I want to give you a quote; because, shortly after I posted this bullshit I received a phone call from a friend (I want to make it clear to all of my friends that I am incredibly grateful not just because you were there by my side when I needed a shoulder to lean on, but also because you’re willing to call me on my bullshit). In this case, that bullshit was over the nature of privilege, safe space, trigger warnings, the words, the whole range of emotions it evokes in people, and I remember something very specifically from the conversation that struck a chord with me, and I hope maybe to some of my readers it will to you as well

But when you went home, at the end of the day could they pick on you for who you were there? Did you have one place you could retreat to? That’s it right there, you had a place you could feel safe. The beatings about who you were stopped there.

Obviously I’m paraphrasing a bit, but I hope the core message remains intact. For me, even though I got picked on at school, got made fun of, got called all sorts of names. At the end of the day I had somewhere I could go back to. I had somewhere that the very makeup of who I was wouldn’t negatively effect my encounters in that area. It made me think about things a little differently. About the whole nature of a safe space vs. an echo chamber and the difference the two can really have. And while my views regarding specific elements of manipulation and poor use of the word (notable examples include reddit’s /r/lgbt and /r/srs) have remained largely unphased, my understanding of the true nature of the word has not.

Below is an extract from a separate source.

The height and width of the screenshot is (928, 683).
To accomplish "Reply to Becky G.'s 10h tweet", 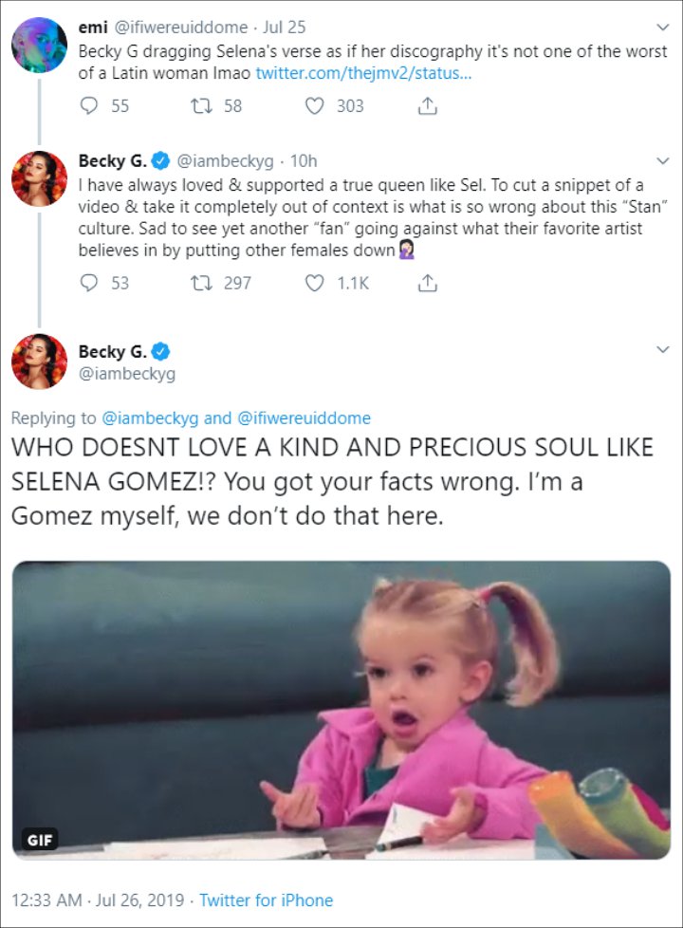I will [x=89, y=283].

I’d like to pretend that this isn’t some kind of grandiose apology, but at the end of the day, it is. My hope is that it can be more then that. I hope that beyond an apology it can be a lesson that we must remember that we are all human, and that there are subtle and powerful human emotions at play. Even if I have become apathetic to those things, others have not; that my tolerance and thick skin do not give me an excuse to bring emotional harm to those without. I am being no less a bully then what happened to me and that isn’t right.

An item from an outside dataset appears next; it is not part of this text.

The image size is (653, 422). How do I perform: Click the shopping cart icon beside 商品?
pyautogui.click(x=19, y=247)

I had originally waned on writing this, but a post an old friend reminded me of why I should. I wanted to get roweled up, to disagree, to say something, but the truth? She’s right. If the atheist movement wants to truly pride itself on morality and ethics then we have to be willing to fight back the casual misogyny and racism. Social Justice beyond the scope of religion, race, creed, sex, gender, all of it has to be taken with the same skeptical and rational approach. We have to fight for humanity, not just for those causes which affect us.

The endless circle jerks have to stop if we want to move forward. I realize that we aren’t going to change the whole of human society in a matter of years, but you have to start somewhere and turning Social Injustices into nothing more then jokes is not the way to go about doing so.

I will probably slip up again, say something terribly racist, casually homophobic, or terribly sexist in the future, and it is at those times that I hope one of my friends slaps me again. I and those like me have to grow up and evolve even if change is something we’re afraid of. We’ve got to be willing to get out there and mingle with the different opinions; because, without them we are no less shallow then those we belittle.